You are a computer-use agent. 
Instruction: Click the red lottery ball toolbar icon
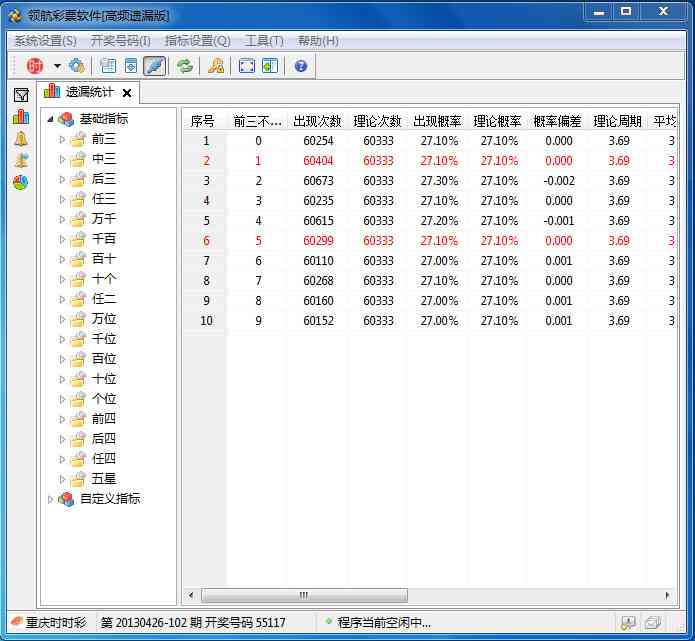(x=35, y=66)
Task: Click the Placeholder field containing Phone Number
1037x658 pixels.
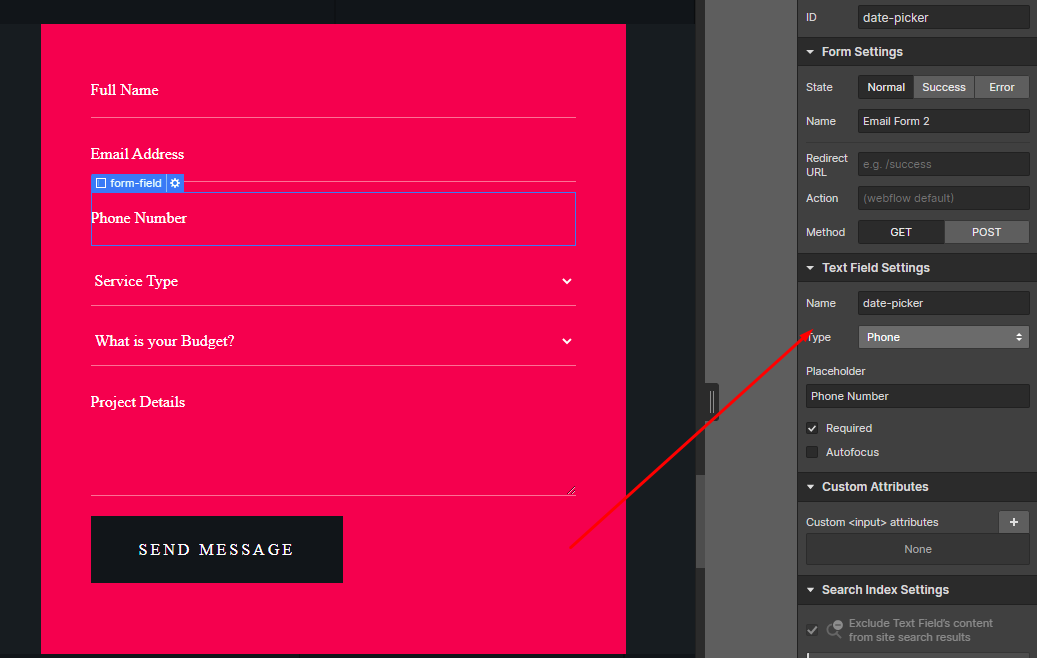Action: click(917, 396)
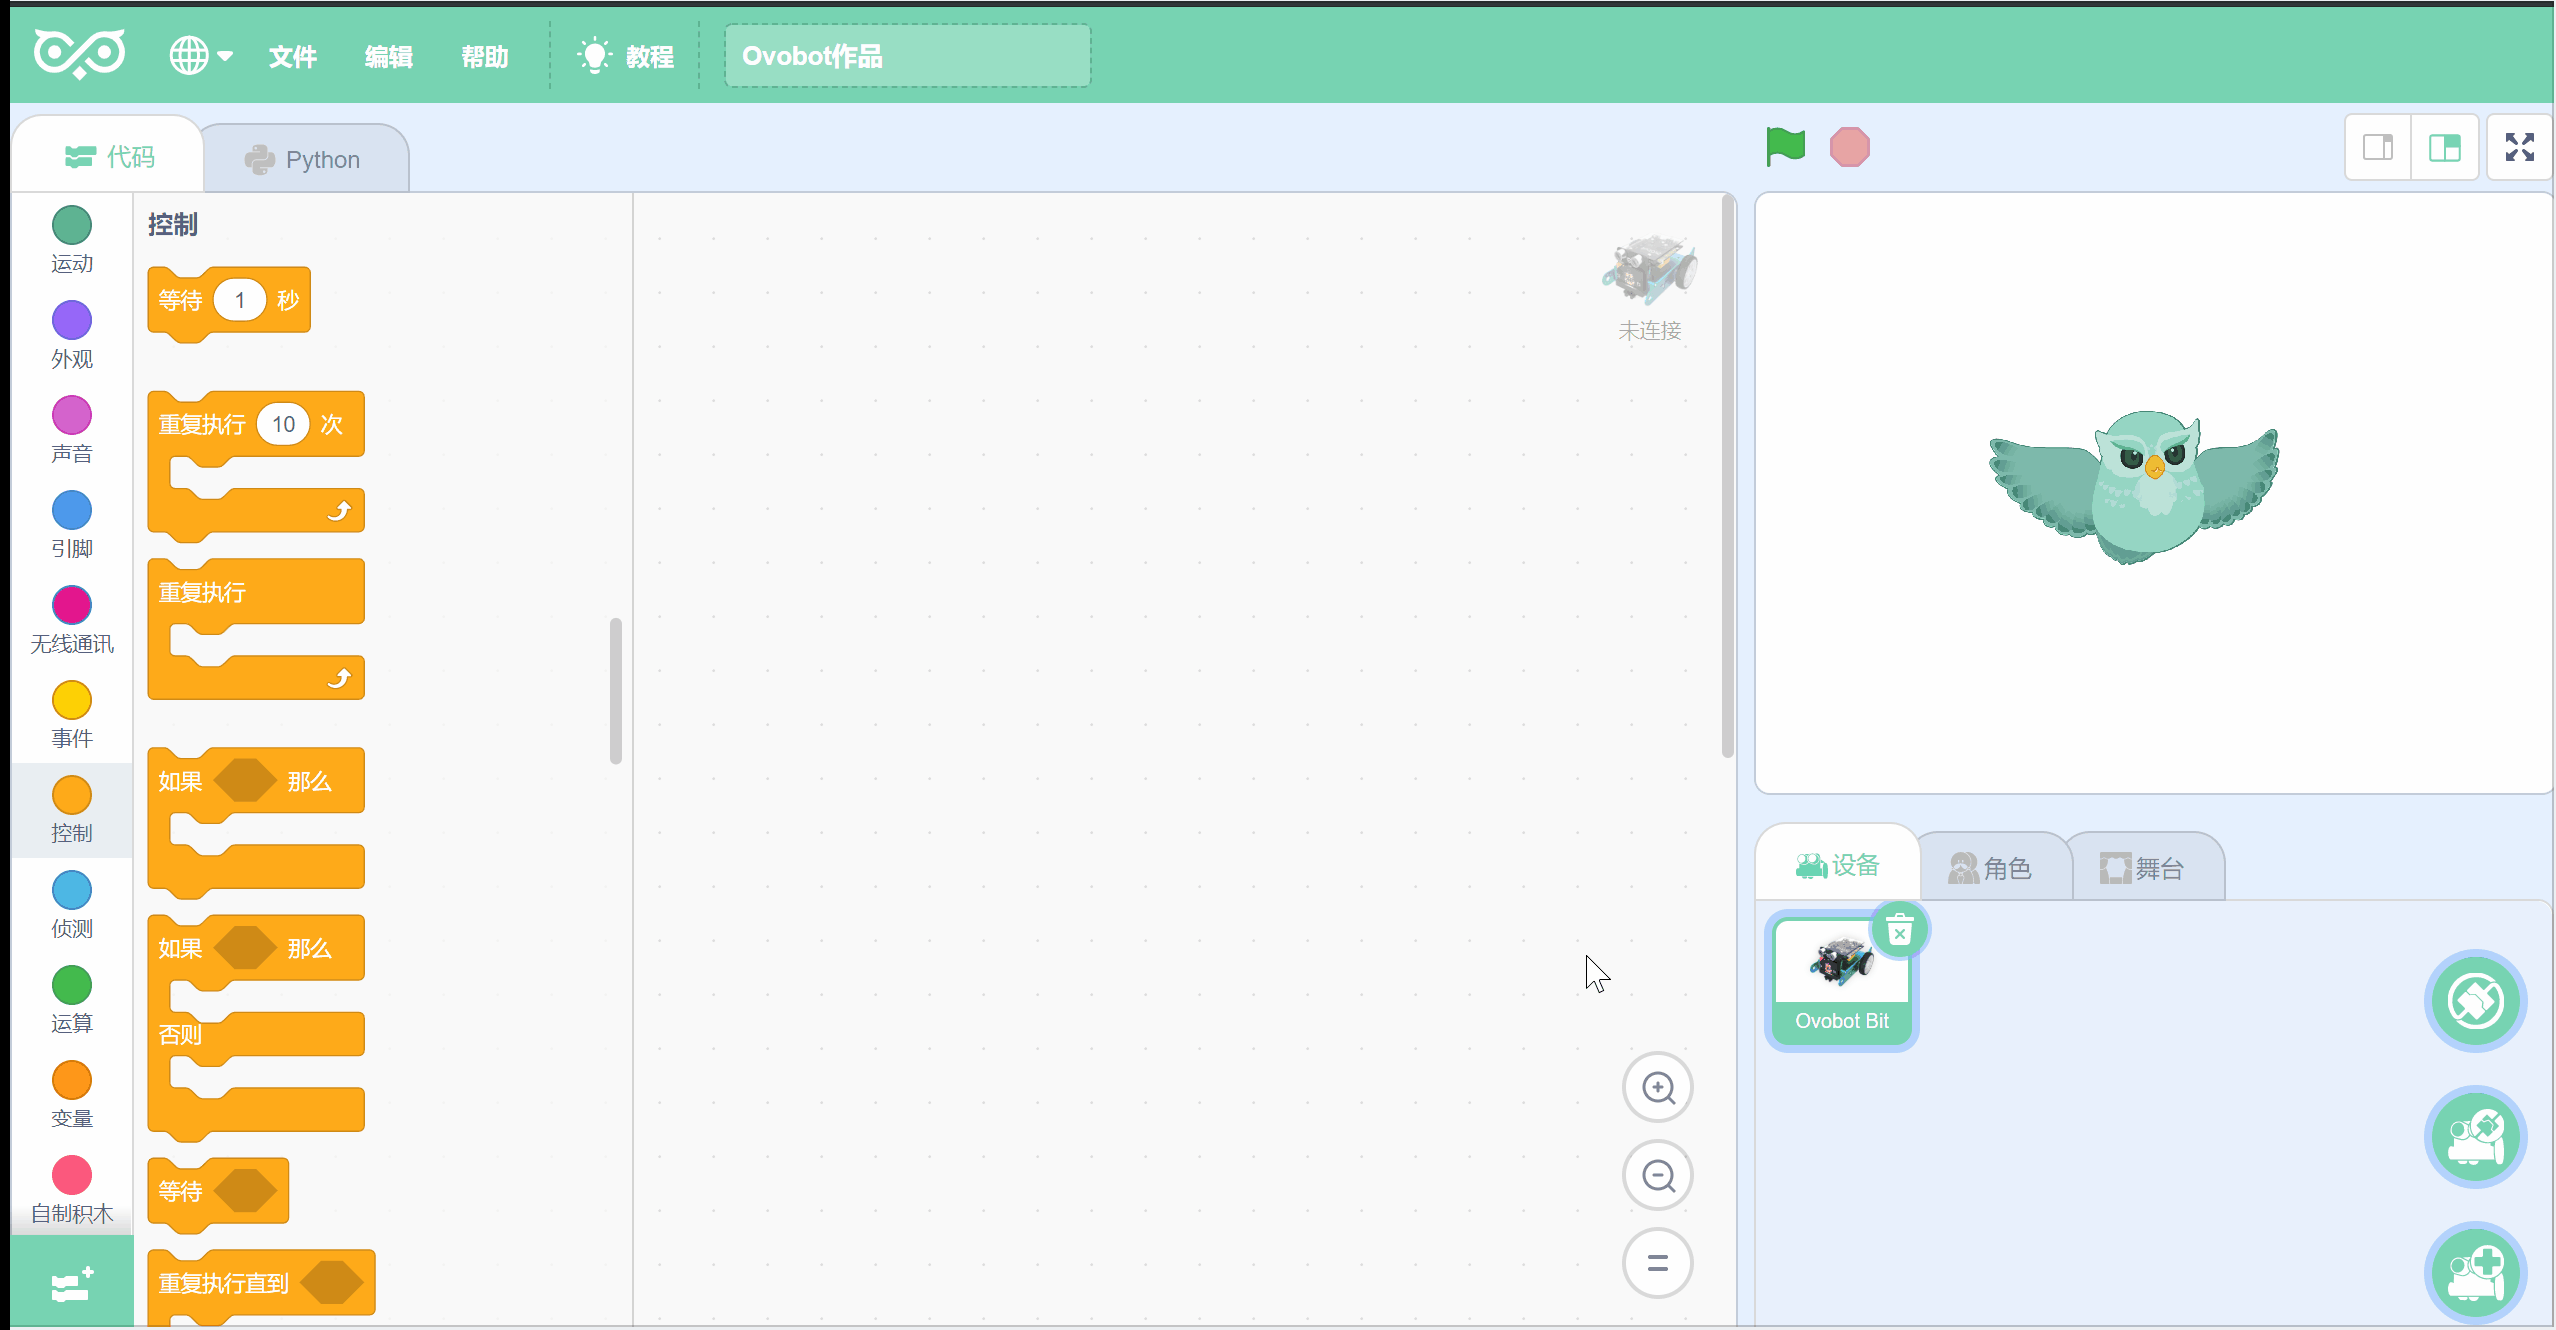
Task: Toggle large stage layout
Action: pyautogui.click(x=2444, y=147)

····················

WHAT YOU ARE ASKED TO DO. Print out every entry above without changing a word, and leave out the pictures.

TASK SOLUTION.
You are a computer-use agent. 
Instruction: Click the red lottery ball toolbar icon
(x=35, y=66)
Task: Click the Placeholder field containing Phone Number
1037x658 pixels.
Action: click(917, 396)
Task: Toggle large stage layout
Action: pyautogui.click(x=2444, y=147)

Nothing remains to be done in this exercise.